Ford Ennals on Australian radio turning 100: ‘The best is yet to come’


Birthday celebrations (and one heck of a lot of candles) are in order today, as commercial radio in Australia turns 100.

It’s a day to reflect on how far we’ve come as an industry, and consider what lies ahead.

Commercial Radio & Audio (CRA) today pays tribute to all those in the industry, past and present, and the listeners, who together have ensured radio remains an enduring part of the everyday Australian experience.

In a chat with Radio Today and RadioInfo on this momentous occasion, CRA Chief Executive Ford Ennals says whilst the times and technology have changed, radio remains part of our everyday lives.

“Radio is continuously adapting to new technologies. Whether its through smart speakers, apps, DAB stations, social media, podcasts or connected cars, radio is able to go wherever its listeners go.”

“Commercial radio remains a much-loved source of entertainment and information.”

Ennals says over the past 100 years, radio has given Australians a sense of connectivity and connection.

“Radio has always been the most immediate, personal and localised content.”

# DATASET CONTENT
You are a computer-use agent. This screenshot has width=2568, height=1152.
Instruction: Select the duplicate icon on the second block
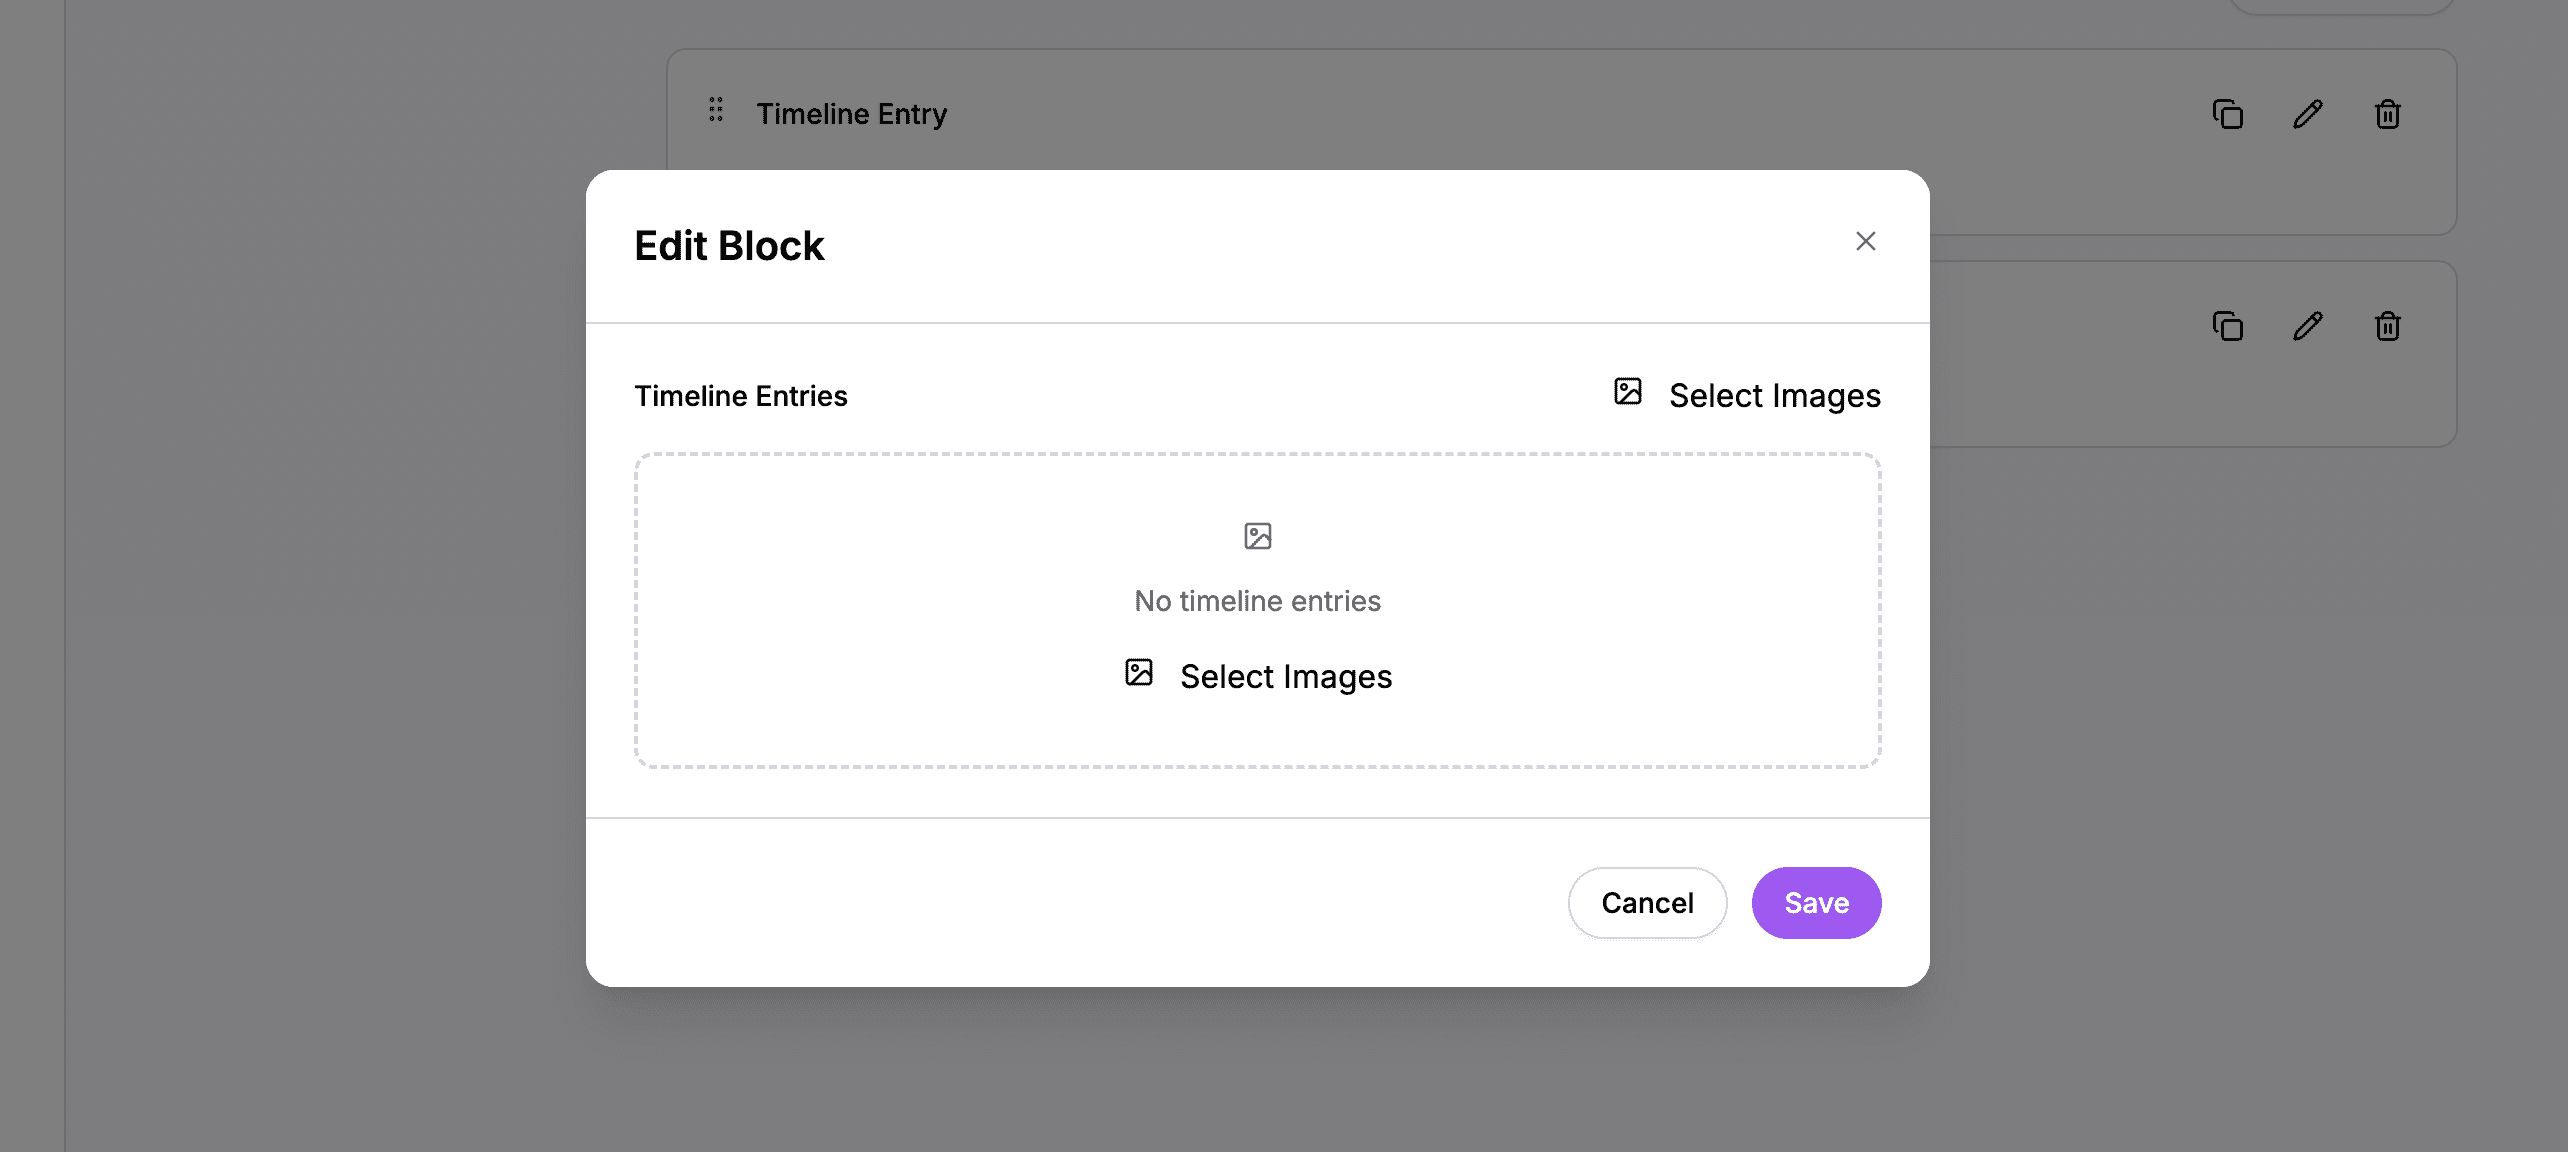[x=2227, y=327]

# TASK SET
**1)** Decide whether each statement agrees with the article on Australian radio turning 100, answering yes or no and quoting the words of the article that settle it.
(a) Commercial radio in Australia is turning 100 on the day of the article.
(b) Ennals says radio has stopped adapting to new technologies.
(c) Ennals spoke with Radio Today and RadioInfo.
**2)** Answer these questions from the article on Australian radio turning 100.
(a) What does CRA stand for?
(b) What position does Ford Ennals hold?
(c) What does Ennals say radio has given Australians over the past 100 years?

# TASK ANSWERS
**1)**
(a) Yes: "commercial radio in Australia turns 100"
(b) No: "Radio is continuously adapting to new technologies."
(c) Yes: "In a chat with Radio Today and RadioInfo"

**2)**
(a) Commercial Radio & Audio
(b) CRA Chief Executive
(c) A sense of connectivity and connection